** Study text follows **
The field of oncolytic virotherapy is expanding and viruses continue to hold promise as effective treatments in combination with chemotherapy or other therapeutic modalities. As continuing work is being done to improve the currently available oncolytic viruses, novel viral species are also emerging and worth exploring, for example the porcine Seneca Valley virus [203], myxoma virus [204], Sindbis virus [205], and Semliki Forest virus [206]. Viruses have unique properties in comparison to small molecular drugs. They can replicate and spread in addition to carry anti-tumoral therapeutic genes. However, during the course of evolution the human body has developed ways to overcome infection and this has imposed a significant barrier towards achieving maximum therapeutic efficacy of oncolytic viruses. Recent advances in our understanding of tumor biology and virology have helped to overcome some of these hurdles, and different groups have successfully targeted features that varied from virus delivery to altering the host immune response. It is hoped that this collective effort will finally pave way for the development of effective and safe viruses for cancer therapy.

3. Competing interests

The authors declare that they have no competing interests.


The authors’ work is supported by Cancer Research UK, Nature Sciences Foundation of China (30530800), the Medical Research Council, Digestive Cancer Campaign and the National Institute for Health Research (Experimental Cancer Medicine Centres).
** End of Study text **
**Task directions:** Summarize the passage on oncolytic virotherapy in two sentences. None of the tasks calls for the listing.
** Source material follows **
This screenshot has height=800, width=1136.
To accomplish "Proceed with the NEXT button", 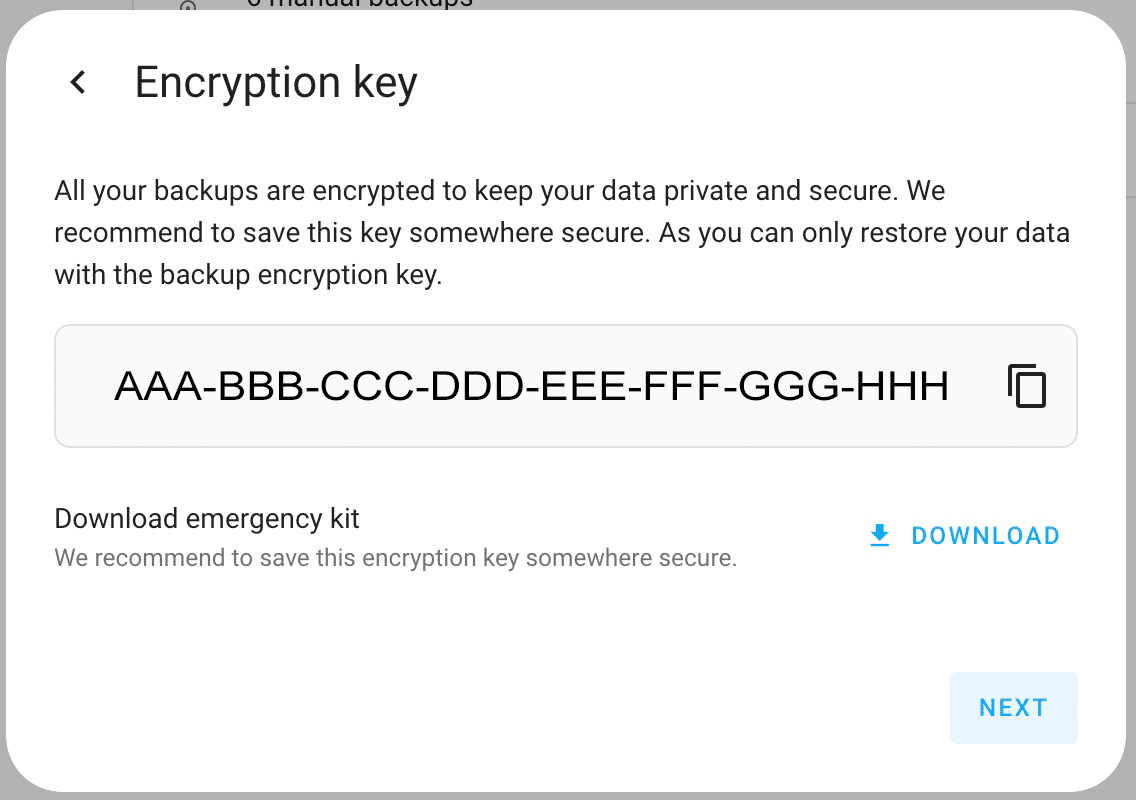I will point(1014,707).
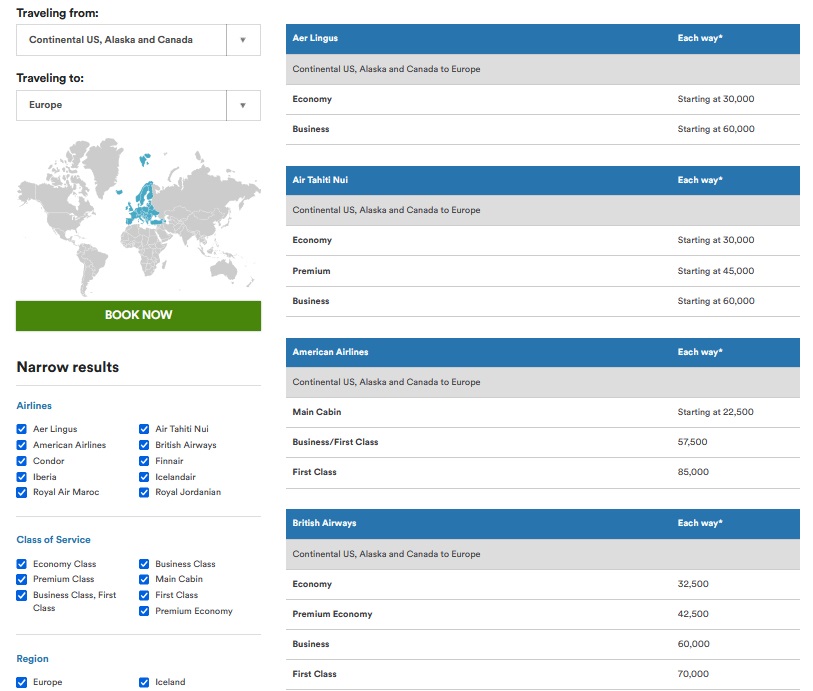Toggle the Condor airline checkbox
The image size is (813, 691).
pos(22,461)
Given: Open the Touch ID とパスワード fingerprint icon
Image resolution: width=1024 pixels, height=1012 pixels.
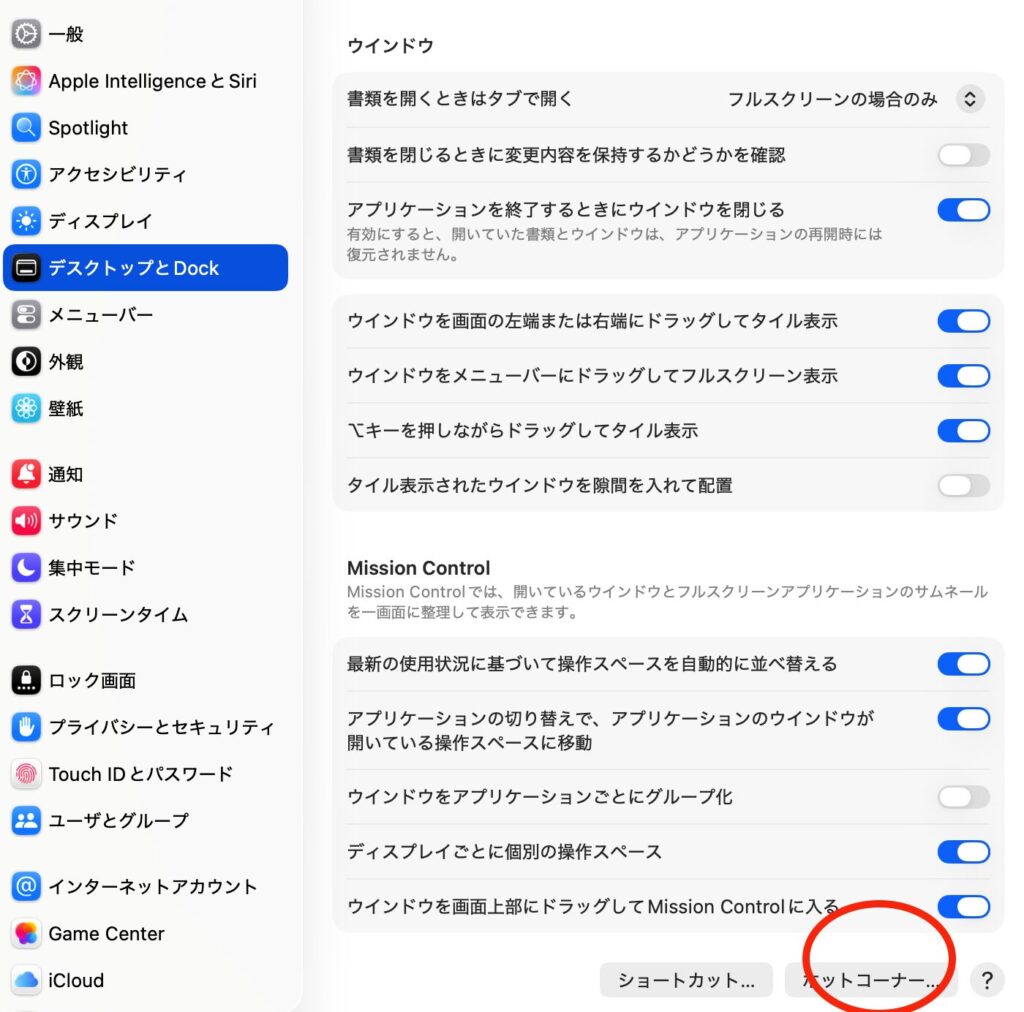Looking at the screenshot, I should click(26, 774).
** End of Source material **
**Task solution:** Oncolytic virotherapy is expanding, with viruses still promising as treatments combined with chemotherapy or other therapies, and novel species such as Seneca Valley virus and myxoma virus are emerging. The human body's ways of overcoming infection have limited the therapeutic efficacy of these viruses, but recent advances in tumor biology and virology have helped overcome some of these hurdles.